We as Nigerians will be tempted to take the elections as a sure sign that “fresh air” has come to stay in Nigeria. Whether or not that is true is not my main concern. My concern is that we should not stop being vigilant. The elections are mostly gone but the problems we have as a country and as a nation are still there. This is not the time to rest on our laurels like an Olympic runner who goes on to consume plates of pounded yam before the final race. We should realize that the task of building a better Nigeria is a marathon and not a sprint.

We must demand better service from our country. I suggest that the websites and platforms that people used to report on the elections be left open and transformed into performance monitoring tools. It is time for each and every Nigerian to be part of the running of this country. We must demand that each and every one of our elected officials have open communication lines, be it phone numbers, emails and the like where we can contact them and speak directly to them about the problems in our community. If you want to speak to your senator about the lack of water in your village, then damn it you should be able to. We can no longer sit down and expect the top to do everything.
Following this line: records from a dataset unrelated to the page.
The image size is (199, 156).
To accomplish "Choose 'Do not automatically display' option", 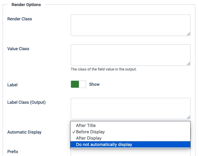I will pos(130,144).
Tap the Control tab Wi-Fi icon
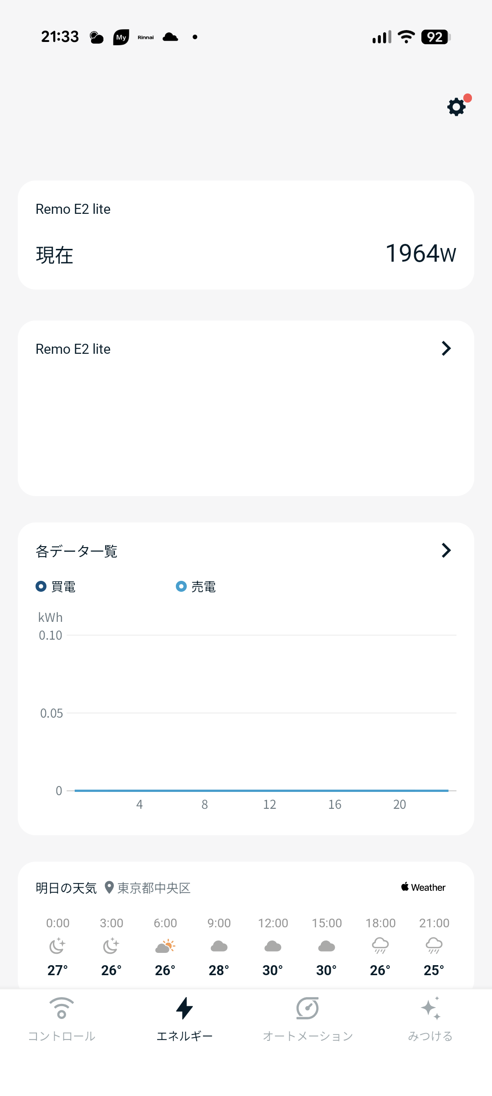Screen dimensions: 492x1096 pos(62,1008)
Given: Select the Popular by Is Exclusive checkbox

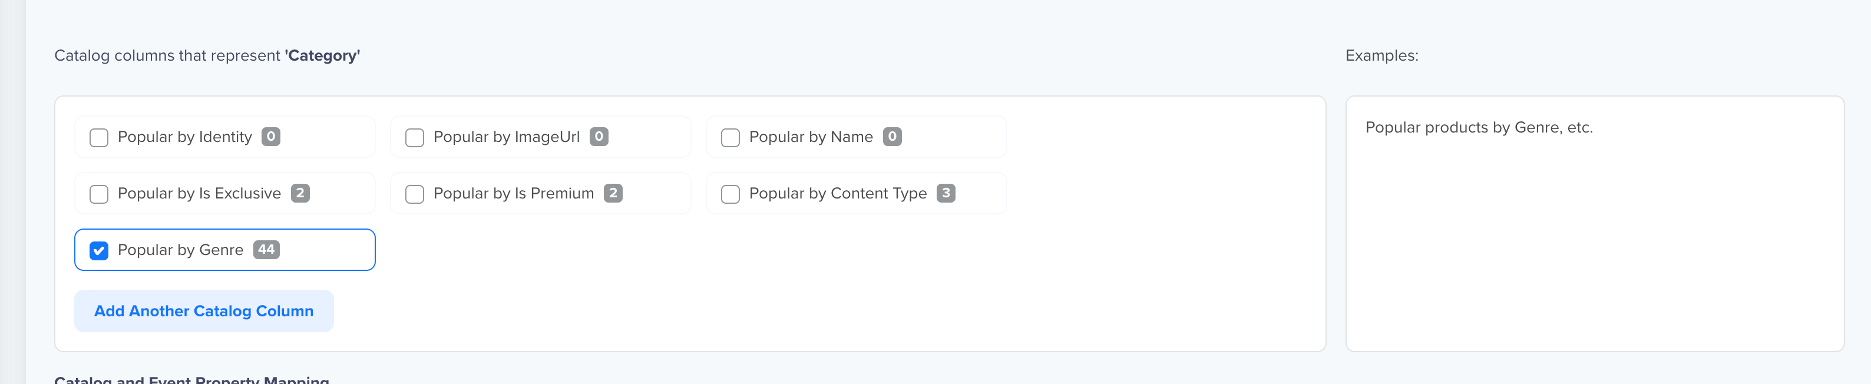Looking at the screenshot, I should pos(99,194).
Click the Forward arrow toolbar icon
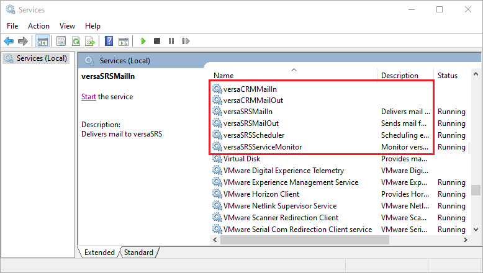 23,41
Real change starts at the grassroots and we are the agents of change.

It is no longer acceptable for our children to get poor education, we will not stand by and watch children finish primary school and not know how to do arithmetic. It is not acceptable to have our future leaders staying in squalid hostels not fit for animals all in the name of boarding schools. It is not acceptable for the schools to lack laboratory equipment, to lack access to computers and Internet in the 21st century. We can no longer accept a syllabus that was written in the 80s. Get out of here with that nonsense. We can no longer accept a mindset that Maths and English are the only subjects worth learning. We can no longer accept harassment of students in Universities, crowded lecture halls and poor hostel living conditions. We can no longer accept a youth service that sometimes turns into a death sentence for those serving their country. We cannot accept a youth service that doesn’t lead to jobs for members. We will not accept a youth service where the corpers are not paid a living wage

It is imperative that the issue of unemployment be tackled. We as a people will no longer accept a job selection process that is not completely transparent and merit based. We will only accept equal opportunity recruitment process without regard to gender, tribe, ethnic group, religion and co. Any hint of discrimination will be met with swift action against any accused company. We will no longer accept taking an expatriate to copy and paste documents from one folder to another when you have so many computer literate youths looking for jobs, we will no longer accept a country where a graduate is treated as a sub-human just because he/she is looking for a job. We will not accept selling our country to foreign interests who do not adequately give back to the community. We will hold them to the same standards that they hold Nigerians to in their countries. Our country will not kiss the ass of any multinational, if they don’t like it they can leave.

We will no longer accept that our country will experience power outages. We are determined that every power outage must be accompanied by a cogent reason pending the time when full and consistent power coverage is given to the country. If there is going to be fuel scarcity in any part of the country, the people there demand their right to know and plan accordingly. Lack of water supply is a thing of the past. We will not accept anything but a drive to reform the health sector and make primary healthcare available to all areas of the country, including the rural areas. We will not accept any situation where basic services are not rendered to citizens.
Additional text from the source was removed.